Stored data:

##############################

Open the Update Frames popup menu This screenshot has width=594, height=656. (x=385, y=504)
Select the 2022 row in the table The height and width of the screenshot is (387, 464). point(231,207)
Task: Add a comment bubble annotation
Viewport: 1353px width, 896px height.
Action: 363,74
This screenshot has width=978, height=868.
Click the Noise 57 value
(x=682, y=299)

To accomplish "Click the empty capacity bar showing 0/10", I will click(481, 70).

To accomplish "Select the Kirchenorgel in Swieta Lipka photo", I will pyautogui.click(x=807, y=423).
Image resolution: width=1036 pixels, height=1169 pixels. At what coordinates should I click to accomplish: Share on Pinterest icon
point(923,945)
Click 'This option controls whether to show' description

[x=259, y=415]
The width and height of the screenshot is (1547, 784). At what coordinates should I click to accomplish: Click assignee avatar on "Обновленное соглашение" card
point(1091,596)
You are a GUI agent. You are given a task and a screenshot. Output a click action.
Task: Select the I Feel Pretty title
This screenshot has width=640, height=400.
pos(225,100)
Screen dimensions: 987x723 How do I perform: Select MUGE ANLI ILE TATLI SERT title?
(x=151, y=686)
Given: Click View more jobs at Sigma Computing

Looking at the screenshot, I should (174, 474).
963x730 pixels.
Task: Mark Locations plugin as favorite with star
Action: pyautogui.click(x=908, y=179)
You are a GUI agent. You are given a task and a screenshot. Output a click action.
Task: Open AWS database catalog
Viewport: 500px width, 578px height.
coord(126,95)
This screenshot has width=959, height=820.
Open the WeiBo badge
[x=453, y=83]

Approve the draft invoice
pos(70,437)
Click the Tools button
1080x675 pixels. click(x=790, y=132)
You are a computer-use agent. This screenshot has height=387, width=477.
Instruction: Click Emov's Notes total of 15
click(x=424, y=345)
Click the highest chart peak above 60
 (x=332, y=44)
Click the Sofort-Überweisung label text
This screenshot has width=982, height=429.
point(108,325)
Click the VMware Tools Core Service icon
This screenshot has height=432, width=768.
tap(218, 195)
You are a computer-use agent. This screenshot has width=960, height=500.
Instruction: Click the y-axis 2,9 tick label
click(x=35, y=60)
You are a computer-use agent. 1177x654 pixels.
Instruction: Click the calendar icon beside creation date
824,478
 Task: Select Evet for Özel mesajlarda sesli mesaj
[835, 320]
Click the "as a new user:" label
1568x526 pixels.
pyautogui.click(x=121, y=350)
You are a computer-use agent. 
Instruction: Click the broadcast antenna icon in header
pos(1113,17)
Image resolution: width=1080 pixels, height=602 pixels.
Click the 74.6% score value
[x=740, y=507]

##############################

◆ Directions: Give again exactly, and only, the lines above starting at the one with "Click 'This option" and ending at the one with "Task: Select the I Feel Pretty title".

◆ Result of this exercise:
Click 'This option controls whether to show' description

[x=259, y=415]
The width and height of the screenshot is (1547, 784). At what coordinates should I click to accomplish: Click assignee avatar on "Обновленное соглашение" card
point(1091,596)
You are a GUI agent. You are given a task and a screenshot. Output a click action.
Task: Select the I Feel Pretty title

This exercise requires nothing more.